Bagian Tujuh

486 53 16
                                    


Happy Reading!

-----------------🖤------------------

RIO

"Assalamualaikum."

"Waalaikumsalam. Yo!" Gue menyalami dan mencium malaikat tanpa sayap yang tersenyum menyambut gue. Senang sekali. Coba saja kalau sudah menikah, pasti seorang istri yang akan menunggu gue pulang.

Lalu tangan gue refleks aja pingin peluk Mama. Nyaman.

Gue pernah dengar dari guru dan menurut pemikiran pribadi betul bahwa empat hal yang benar-benar akan terjadi dalam hidup gue atau mungkin lo juga: Pertama adalah kehilangan orangtua. Kedua adalah kehilangan anak-anak gue. Ketiga nanti bakal kehilangan kesehatan tubuh ini dan yang terakhir adalah pasti banget terjadi yaitu kehilangan jiwa gue sendiri.

Mungkin saja bakal terjadi secara nggak berurutan. Right? Mungkin kali aja justru langsung kehilangan jiwa gue duluan.

Ya semua mana ada yang tahu.

Coba lo pikir-pikir dan gue sudah mikir, itu membuat hati dan otak gue bisa memahami pola-pola kehidupan. Jadi selalu siap dan pastinya bisa merespons segala sesuatu dengan benar dan masuk akal.

"Eh bayi tua lo. Meluk-meluk mama gitu banget." Mulai deh mulai, kakak yang di atas gue sewot.

"Kenapa Ko? Iri ya?" kata gue sok sinis-disinisin. Ko atau kak? Atau abang? Atau Mas Ryan. Terserah gue aja, kakak-kakak gue juga.

"Nggaklah. Gue mah punya yang bisa digrepe-grepe terus. Kasian deh lo derita joness!"

Anjritt!!! kata-katanya itu.

Gue buka sepatu lalu lemparin ke wajah putihnya, ngejek sampai segitunya.

Nggak dong!

Gue pandangi matanya dengan tatapan kesal, mau dimakan hidup-hidup banget kakak gue yang satu ini. Dia hanya santai aja dan bikin gue nggak habis pikir adalah sekarang dia meluk emak gue. Astagah!

Tapi, sadar dirilah dia itu lebih tua dari gue, harus menghormatinya, sopan padanya. Dia juga sama kayak gue butuh pelukan hangat kasih seorang ibu.

Tiba-tiba ada wanita dewasa dengan senyum manisnya memandang gue turun dari tangga. Kenapa pula mereka datang ke sini. Tahu banget alasan basinya bersilahturahmi, kangen dengan emak dan ubak.

Gue tolol banget memang. Sudah tahu menyesakkan saja berada di antara orang-orang macam ini. Bukan bergerak untuk masuk ke dalam dan menghindar malah berdiri aja jadi penonton drama kayak di film-film.

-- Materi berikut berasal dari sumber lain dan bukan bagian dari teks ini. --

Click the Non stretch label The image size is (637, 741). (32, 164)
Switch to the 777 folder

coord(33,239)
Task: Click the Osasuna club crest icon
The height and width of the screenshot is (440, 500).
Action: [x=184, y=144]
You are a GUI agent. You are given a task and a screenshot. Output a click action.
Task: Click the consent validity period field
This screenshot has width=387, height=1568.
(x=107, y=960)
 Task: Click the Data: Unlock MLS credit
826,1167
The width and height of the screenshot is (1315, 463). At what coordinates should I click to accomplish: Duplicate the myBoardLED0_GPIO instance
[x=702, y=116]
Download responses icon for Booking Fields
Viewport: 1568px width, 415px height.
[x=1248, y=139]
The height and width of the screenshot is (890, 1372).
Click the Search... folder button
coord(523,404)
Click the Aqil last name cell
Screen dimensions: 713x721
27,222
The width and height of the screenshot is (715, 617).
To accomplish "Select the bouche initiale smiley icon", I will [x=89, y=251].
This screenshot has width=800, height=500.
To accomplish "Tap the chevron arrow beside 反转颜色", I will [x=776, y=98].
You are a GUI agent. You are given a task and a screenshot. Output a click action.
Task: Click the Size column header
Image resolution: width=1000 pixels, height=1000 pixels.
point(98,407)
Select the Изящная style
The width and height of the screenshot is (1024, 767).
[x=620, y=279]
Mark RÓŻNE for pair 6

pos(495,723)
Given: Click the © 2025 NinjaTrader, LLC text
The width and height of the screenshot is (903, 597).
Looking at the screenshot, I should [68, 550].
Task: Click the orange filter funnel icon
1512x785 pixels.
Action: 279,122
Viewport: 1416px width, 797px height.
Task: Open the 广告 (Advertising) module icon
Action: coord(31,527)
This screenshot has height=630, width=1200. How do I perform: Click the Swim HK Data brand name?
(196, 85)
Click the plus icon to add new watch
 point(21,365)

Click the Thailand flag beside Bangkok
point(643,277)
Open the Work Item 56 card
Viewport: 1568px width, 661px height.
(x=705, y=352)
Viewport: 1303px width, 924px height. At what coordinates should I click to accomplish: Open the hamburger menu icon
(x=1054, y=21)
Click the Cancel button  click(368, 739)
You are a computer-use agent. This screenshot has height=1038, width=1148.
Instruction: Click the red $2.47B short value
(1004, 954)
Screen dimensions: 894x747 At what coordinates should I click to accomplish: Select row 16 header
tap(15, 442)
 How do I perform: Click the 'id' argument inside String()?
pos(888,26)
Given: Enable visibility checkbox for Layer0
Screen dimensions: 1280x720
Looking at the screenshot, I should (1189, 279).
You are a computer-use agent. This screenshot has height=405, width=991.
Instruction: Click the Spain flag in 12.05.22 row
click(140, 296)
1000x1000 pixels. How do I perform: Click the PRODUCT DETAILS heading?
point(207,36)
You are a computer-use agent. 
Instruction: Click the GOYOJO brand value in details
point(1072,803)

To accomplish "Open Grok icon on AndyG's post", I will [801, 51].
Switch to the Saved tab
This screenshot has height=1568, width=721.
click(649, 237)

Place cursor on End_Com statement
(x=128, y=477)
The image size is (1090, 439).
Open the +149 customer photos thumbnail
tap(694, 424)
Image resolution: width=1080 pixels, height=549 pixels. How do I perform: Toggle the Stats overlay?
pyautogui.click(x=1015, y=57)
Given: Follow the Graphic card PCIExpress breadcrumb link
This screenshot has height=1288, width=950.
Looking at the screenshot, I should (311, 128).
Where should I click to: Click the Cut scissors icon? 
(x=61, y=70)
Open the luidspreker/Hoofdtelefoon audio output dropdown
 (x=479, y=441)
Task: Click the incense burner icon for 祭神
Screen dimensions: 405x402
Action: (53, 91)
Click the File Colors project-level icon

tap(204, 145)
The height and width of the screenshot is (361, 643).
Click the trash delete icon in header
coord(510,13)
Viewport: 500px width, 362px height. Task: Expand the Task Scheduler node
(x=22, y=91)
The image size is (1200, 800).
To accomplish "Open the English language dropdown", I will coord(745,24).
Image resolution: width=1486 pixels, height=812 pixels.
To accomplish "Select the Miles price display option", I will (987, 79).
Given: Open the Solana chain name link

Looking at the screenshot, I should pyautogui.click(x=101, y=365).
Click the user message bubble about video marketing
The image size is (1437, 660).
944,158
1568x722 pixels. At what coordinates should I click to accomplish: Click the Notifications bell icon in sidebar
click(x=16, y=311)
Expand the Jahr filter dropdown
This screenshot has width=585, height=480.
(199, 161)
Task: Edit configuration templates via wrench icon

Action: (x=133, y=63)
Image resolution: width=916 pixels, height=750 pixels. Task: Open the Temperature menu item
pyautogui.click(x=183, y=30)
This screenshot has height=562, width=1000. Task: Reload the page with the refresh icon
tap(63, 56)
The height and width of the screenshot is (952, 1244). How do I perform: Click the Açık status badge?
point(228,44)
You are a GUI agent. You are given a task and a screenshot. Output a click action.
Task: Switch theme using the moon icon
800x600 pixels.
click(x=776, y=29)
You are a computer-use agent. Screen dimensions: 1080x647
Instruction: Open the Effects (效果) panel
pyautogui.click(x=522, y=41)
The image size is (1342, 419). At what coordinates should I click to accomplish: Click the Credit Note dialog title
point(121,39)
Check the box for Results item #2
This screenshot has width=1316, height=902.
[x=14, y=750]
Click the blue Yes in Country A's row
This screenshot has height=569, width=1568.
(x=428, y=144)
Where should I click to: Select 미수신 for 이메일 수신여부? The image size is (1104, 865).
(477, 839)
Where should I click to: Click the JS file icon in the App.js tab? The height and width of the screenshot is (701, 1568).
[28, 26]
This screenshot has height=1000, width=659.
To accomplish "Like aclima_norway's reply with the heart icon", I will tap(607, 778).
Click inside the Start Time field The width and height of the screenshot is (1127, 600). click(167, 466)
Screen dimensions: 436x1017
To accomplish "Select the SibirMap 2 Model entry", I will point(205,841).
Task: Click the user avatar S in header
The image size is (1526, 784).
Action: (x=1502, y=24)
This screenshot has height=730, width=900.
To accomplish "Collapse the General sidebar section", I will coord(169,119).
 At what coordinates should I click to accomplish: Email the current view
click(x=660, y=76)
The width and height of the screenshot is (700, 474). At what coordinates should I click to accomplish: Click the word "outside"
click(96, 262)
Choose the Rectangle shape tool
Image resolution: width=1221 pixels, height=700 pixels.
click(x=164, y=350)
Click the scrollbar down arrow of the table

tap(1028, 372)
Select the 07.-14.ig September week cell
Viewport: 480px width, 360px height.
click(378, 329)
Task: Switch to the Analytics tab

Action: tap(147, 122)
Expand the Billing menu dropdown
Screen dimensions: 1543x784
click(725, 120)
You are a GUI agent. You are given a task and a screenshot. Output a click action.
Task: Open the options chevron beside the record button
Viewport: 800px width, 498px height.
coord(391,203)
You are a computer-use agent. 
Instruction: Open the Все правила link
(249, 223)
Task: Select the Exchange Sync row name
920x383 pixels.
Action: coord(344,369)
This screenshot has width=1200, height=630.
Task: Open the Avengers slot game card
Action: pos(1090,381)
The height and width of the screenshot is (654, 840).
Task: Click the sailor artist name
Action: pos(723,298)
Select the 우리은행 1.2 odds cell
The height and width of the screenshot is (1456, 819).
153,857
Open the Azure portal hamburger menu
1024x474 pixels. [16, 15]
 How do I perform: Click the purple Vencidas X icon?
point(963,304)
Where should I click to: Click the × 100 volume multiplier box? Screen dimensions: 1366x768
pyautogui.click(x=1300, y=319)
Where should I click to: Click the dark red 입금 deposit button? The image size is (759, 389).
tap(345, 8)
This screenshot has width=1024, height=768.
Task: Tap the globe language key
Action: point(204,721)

"Udah ah, kamu ini coba tolongin carikan adikmu jangan diejek aja. Kasian." Gue setuju banget! Apa kata mama. Kakak macam apa kerjanya mengejek saja yang jelas tidak menyelesaikan masalah malah menambah masalah.

Mama sudah berlari menjauh dari kami, masuk ke dalam.

YANG ya Tuhan, diri gue mematung mendengar kata barusan. Telinga gue masih berfungsi dengan baik, Koko manggil bininya dan mendekat ke Kak Ryan. Entahlah gerakannya cepat sekali. Di depan mata gue main cium-ciuman.

Astagah!

Benar-benar merusak otak gue. Adegan yang tidak sesuai ditontonkan kepada anak di bawah umur macam gue. Untung otak gue langsung ingat Tuhan, dengan lantang meluncur kalimat istighfar. Mereka baru berhenti melakukan aksi gilanya.

Dasar kakak yang tidak patut diteladani.

"Makanya kawin sana! Udah tua juga lo!" Gue melengos aja masuk ke dalam menuju kamar.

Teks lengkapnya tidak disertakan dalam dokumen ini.